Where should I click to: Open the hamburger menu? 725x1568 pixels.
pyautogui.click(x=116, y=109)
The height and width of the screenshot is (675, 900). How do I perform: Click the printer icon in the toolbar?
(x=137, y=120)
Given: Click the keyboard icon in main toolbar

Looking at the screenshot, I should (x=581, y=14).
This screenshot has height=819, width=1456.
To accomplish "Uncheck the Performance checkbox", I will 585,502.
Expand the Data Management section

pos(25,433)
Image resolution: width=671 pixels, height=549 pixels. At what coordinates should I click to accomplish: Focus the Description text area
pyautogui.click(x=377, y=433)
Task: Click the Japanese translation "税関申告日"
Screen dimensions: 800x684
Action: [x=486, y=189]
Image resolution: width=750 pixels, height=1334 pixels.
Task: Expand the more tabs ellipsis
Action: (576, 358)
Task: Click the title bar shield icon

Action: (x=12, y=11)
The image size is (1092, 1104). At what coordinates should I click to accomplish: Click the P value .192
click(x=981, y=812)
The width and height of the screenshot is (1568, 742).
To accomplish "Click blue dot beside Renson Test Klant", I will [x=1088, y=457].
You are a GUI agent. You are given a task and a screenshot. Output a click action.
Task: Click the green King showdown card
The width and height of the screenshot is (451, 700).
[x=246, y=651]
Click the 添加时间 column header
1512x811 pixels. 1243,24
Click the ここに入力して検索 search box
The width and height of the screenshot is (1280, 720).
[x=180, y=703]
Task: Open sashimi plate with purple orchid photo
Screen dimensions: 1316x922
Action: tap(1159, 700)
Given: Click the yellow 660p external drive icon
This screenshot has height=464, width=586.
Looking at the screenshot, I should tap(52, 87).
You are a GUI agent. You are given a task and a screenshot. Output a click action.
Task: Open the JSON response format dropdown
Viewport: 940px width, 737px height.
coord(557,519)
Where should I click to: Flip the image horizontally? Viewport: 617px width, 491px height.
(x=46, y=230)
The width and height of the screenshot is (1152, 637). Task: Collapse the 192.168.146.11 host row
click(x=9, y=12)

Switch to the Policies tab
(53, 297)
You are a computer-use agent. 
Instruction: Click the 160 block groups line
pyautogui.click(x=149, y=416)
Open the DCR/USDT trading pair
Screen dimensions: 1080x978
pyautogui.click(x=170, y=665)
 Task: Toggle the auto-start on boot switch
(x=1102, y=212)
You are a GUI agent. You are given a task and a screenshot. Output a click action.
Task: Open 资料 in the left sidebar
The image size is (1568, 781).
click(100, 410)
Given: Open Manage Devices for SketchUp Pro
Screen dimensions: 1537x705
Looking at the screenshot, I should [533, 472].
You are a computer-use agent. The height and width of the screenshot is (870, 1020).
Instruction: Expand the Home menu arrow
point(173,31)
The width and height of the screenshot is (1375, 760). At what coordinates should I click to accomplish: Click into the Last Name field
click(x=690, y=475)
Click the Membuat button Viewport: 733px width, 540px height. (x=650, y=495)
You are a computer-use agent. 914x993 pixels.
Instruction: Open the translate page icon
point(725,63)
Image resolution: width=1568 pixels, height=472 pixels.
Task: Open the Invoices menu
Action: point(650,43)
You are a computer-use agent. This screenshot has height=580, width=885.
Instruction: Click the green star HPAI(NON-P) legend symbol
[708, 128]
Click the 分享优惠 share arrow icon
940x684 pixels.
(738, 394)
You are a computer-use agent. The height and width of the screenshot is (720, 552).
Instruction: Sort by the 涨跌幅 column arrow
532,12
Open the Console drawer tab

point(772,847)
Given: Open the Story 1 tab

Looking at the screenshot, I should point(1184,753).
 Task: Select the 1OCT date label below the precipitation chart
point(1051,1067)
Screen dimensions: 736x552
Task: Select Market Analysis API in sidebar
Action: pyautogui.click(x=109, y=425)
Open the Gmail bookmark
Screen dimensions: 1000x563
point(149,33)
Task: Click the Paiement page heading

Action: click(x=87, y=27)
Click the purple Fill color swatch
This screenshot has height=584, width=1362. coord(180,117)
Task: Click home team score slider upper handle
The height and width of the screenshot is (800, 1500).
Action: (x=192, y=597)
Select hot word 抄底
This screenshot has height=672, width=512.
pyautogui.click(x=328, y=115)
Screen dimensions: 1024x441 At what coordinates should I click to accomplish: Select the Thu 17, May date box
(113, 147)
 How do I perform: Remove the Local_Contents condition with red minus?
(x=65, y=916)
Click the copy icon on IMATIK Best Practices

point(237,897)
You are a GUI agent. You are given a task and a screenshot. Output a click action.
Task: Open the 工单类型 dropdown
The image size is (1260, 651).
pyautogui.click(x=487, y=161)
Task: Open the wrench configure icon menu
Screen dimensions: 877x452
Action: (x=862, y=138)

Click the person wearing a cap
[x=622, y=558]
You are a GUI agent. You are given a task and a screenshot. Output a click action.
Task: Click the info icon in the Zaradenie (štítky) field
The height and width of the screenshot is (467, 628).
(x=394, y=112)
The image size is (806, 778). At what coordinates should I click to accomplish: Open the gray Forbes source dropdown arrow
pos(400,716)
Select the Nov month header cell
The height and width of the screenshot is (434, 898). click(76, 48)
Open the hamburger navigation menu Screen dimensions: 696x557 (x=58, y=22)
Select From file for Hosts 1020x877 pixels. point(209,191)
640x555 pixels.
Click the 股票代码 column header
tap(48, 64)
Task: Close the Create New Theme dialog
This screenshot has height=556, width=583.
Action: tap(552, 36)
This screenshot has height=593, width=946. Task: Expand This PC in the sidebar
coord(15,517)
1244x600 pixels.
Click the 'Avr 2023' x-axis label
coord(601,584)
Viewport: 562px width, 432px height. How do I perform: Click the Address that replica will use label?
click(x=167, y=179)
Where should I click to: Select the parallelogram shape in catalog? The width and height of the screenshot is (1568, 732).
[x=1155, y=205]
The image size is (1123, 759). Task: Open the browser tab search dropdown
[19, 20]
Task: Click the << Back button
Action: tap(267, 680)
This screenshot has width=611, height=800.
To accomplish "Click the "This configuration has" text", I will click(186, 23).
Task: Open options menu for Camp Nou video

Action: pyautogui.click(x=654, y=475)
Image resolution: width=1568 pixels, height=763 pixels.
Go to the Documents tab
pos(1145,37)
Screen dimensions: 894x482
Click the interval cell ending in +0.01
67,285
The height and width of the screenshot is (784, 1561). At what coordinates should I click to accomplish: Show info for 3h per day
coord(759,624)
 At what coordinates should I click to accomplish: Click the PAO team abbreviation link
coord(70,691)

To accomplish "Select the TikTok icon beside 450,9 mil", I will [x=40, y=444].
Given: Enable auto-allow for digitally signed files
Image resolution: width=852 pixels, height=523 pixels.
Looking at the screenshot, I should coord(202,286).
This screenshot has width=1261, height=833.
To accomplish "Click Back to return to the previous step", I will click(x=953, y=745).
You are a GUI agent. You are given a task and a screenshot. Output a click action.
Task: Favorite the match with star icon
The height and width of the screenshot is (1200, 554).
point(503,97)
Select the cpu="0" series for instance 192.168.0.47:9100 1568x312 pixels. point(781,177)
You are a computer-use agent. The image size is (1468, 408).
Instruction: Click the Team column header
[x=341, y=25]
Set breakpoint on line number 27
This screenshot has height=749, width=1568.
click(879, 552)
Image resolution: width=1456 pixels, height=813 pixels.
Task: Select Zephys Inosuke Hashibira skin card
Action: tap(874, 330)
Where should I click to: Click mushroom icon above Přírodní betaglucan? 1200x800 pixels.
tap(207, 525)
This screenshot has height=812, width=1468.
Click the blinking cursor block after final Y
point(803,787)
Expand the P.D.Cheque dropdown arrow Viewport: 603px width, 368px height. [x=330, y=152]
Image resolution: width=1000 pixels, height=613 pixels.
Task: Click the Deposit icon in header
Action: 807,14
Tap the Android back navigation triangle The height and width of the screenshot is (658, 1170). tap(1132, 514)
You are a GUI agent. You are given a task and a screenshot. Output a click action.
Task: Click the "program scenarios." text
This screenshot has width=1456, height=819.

-------------------------

## [Task brief]
Return the lines above precisely as they appear, beginning at the first line and ending at the line with "Given: Click the yellow", and nothing after it.

## [Completed exercise]
Where should I click to: Open the hamburger menu? 725x1568 pixels.
pyautogui.click(x=116, y=109)
The height and width of the screenshot is (675, 900). How do I perform: Click the printer icon in the toolbar?
(x=137, y=120)
Given: Click the keyboard icon in main toolbar

Looking at the screenshot, I should (x=581, y=14).
This screenshot has height=819, width=1456.
To accomplish "Uncheck the Performance checkbox", I will 585,502.
Expand the Data Management section

pos(25,433)
Image resolution: width=671 pixels, height=549 pixels. At what coordinates should I click to accomplish: Focus the Description text area
pyautogui.click(x=377, y=433)
Task: Click the Japanese translation "税関申告日"
Screen dimensions: 800x684
Action: [x=486, y=189]
Image resolution: width=750 pixels, height=1334 pixels.
Task: Expand the more tabs ellipsis
Action: (576, 358)
Task: Click the title bar shield icon

Action: (x=12, y=11)
The image size is (1092, 1104). At what coordinates should I click to accomplish: Click the P value .192
click(x=981, y=812)
The width and height of the screenshot is (1568, 742).
To accomplish "Click blue dot beside Renson Test Klant", I will [x=1088, y=457].
You are a GUI agent. You are given a task and a screenshot. Output a click action.
Task: Click the green King showdown card
The width and height of the screenshot is (451, 700).
[x=246, y=651]
Click the 添加时间 column header
1512x811 pixels. 1243,24
Click the ここに入力して検索 search box
The width and height of the screenshot is (1280, 720).
[x=180, y=703]
Task: Open sashimi plate with purple orchid photo
Screen dimensions: 1316x922
Action: tap(1159, 700)
Given: Click the yellow 660p external drive icon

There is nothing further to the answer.